The analysis found that people with hepatitis C were six times more likely to have an alcohol use disorder than other hospital patients, and 2.4 times more likely to have at least one serious comorbidity.
Forty-six per cent of all liver-related events in people with hepatitis C occurred in those with alcohol use disorders, approximately one-third in people with at least one serious comorbidity, and only 14% in people with hepatitis C who had neither a comorbidity or an alcohol use disorder. Among people with hepatitis C, one-third of all deaths in hospital, of whatever cause, occurred in people with alcohol use disorders, and 57% in people with other serious co-morbidities.
The study also found that people in the general population had a much worse prognosis than others if they had an alcohol use disorder. They were three times more likely to die in hospital than people who did not drink alcohol.
The poor prognosis of people with hepatitis C is largely explained by alcohol misuse and by severe comorbidities, Schwarzinger told a press conference.

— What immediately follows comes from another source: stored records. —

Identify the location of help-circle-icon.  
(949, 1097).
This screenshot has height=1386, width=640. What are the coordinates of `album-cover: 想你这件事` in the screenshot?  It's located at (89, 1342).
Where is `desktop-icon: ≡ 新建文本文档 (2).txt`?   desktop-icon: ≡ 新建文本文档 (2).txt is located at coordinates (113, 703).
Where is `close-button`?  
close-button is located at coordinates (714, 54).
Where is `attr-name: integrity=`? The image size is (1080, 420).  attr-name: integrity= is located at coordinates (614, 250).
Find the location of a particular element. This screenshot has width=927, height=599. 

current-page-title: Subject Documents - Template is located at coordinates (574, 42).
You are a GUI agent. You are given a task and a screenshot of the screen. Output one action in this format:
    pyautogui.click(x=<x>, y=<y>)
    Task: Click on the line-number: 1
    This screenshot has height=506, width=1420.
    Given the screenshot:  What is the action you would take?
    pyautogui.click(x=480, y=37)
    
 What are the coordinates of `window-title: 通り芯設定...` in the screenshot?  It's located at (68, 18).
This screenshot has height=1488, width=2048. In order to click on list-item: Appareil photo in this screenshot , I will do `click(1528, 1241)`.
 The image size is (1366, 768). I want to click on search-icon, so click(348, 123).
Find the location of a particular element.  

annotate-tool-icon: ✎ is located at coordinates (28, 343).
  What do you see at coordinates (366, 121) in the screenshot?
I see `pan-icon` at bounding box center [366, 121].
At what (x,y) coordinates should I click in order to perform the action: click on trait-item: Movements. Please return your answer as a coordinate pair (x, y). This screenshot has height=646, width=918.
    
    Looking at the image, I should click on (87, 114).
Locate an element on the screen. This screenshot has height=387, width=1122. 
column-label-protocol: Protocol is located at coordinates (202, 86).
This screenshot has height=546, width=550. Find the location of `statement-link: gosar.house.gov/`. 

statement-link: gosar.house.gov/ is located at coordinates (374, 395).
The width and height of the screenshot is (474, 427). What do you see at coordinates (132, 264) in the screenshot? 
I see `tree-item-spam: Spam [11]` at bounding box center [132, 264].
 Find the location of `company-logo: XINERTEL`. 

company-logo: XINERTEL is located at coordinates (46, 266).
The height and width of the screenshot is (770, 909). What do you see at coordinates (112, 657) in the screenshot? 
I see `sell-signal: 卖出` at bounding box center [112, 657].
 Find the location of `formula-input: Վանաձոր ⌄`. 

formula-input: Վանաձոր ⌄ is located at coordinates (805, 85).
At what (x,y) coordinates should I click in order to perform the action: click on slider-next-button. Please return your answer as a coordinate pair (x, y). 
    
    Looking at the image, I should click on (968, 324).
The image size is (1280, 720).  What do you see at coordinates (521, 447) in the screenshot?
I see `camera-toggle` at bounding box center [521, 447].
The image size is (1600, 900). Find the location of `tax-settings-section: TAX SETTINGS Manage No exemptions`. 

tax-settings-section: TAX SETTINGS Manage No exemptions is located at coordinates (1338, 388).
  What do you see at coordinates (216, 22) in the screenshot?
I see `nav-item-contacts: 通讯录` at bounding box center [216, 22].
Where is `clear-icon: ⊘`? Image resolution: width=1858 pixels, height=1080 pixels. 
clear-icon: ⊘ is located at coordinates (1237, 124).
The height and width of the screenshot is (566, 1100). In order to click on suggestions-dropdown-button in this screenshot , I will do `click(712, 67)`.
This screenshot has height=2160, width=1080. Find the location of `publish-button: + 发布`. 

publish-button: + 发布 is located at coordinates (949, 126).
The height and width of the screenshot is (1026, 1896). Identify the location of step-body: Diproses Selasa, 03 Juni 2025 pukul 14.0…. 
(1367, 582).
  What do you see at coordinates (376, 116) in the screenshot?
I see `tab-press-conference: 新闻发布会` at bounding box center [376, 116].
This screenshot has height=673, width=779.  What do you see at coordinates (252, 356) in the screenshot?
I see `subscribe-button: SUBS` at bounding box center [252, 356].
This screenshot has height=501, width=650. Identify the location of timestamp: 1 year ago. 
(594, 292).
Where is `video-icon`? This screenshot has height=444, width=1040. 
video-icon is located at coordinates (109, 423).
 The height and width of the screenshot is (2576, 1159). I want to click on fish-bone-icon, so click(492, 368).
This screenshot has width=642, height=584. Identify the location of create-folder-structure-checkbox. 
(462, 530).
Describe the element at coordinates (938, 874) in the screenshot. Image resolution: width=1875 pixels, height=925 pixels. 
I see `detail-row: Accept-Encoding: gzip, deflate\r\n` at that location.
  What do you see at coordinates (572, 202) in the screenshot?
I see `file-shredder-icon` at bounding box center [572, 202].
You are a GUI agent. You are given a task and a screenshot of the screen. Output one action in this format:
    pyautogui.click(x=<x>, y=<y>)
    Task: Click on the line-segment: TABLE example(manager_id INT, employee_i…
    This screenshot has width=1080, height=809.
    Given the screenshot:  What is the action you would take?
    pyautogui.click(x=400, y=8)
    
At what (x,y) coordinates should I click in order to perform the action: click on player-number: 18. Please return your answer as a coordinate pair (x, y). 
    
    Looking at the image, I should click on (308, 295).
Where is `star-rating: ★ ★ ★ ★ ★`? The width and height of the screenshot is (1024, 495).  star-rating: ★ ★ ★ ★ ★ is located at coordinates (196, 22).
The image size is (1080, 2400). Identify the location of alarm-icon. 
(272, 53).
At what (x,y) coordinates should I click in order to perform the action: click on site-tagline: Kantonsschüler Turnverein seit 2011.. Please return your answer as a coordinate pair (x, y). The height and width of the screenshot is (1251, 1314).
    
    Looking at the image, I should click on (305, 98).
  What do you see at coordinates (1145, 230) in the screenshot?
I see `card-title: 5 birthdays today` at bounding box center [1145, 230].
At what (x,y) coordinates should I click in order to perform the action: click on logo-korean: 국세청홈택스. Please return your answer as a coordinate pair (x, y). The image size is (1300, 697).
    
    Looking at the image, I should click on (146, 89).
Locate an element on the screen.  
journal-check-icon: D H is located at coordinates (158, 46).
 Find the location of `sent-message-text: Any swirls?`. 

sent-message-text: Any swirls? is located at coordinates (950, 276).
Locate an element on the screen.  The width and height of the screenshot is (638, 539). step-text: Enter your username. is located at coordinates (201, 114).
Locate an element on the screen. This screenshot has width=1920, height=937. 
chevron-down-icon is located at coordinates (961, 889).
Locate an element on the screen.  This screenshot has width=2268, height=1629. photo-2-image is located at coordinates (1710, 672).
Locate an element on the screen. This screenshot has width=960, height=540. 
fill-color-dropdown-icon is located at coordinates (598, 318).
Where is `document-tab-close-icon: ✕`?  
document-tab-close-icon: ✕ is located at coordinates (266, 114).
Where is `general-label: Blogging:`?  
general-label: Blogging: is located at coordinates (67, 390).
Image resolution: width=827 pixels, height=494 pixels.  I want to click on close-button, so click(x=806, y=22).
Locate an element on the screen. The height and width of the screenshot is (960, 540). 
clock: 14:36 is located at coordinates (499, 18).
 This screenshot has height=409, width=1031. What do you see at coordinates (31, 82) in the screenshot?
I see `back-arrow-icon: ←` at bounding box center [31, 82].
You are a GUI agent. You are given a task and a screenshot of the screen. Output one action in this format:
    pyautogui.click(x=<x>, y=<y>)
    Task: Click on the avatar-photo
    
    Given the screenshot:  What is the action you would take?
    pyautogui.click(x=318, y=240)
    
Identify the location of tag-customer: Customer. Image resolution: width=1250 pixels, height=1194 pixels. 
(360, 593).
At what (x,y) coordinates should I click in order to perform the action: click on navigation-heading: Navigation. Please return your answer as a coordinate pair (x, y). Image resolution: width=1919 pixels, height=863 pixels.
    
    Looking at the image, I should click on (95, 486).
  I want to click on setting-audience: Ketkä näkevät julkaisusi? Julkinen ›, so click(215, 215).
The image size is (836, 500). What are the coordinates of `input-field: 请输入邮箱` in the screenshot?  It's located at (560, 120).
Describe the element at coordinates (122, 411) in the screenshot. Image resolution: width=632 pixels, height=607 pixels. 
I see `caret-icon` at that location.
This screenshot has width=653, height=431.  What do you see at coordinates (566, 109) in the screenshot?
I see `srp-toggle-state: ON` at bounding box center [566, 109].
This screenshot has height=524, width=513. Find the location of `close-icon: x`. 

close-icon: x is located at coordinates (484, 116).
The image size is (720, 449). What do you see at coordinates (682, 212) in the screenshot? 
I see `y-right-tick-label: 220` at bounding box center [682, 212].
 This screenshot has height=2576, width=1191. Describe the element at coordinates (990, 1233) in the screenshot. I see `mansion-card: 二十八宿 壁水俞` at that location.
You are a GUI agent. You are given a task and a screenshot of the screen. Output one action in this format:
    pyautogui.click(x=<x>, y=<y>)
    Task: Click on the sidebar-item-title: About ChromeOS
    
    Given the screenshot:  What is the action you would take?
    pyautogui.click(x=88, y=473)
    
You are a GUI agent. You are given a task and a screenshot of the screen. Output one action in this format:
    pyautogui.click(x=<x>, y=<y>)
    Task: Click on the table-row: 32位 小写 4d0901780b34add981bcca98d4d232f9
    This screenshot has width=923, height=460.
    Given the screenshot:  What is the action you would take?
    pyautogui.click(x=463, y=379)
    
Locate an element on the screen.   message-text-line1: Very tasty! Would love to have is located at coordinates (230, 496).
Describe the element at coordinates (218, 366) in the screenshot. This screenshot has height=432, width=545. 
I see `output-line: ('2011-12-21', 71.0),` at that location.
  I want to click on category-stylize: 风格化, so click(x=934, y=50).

The findings call into question the cost-effectiveness of direct-acting antiviral treatment for hepatitis C for people without alcohol use disorders, he went on, because rates of progression and consequent medical costs averted by immediate treatment may be much lower than current models suggest.
“These results show that alcohol use disorders are a much more accurate indicator of mortality in chronic HCV infection, and highlight the need to encourage alcohol withdrawal and abstinence in all patients,” said Professor Tom Hemming Karlsen, Scientific Committee Member, European Association for the Study of the Liver (EASL).
People who had stopped drinking or who had remained abstinent had a one-third reduction in the risk of death compared to people who drank any alcohol, while in the general population abstinence or withdrawal reduced the risk of death by one quarter.
Schwarzinger said that the effect of alcohol abstinence and withdrawal should be investigated more closely in people with hepatitis C. For example, the better prognosis of people with genotype 4 hepatitis C may be a consequence of its epidemiology – genotype 4 is prevalent in Muslim countries in North Africa and the Middle East where alcohol consumption is culturally unacceptable – rather than any feature of the genotype, Schwarzinger argued.
SchwarzingerM et al. The confounding role of severe comorbidities and alcohol use disorders on prognosis in chronic hepatitis C virus infection: an analysis of the 2008-2012 French national hospital discharge database. Abstract G16, 50th International Liver Congress, 2015.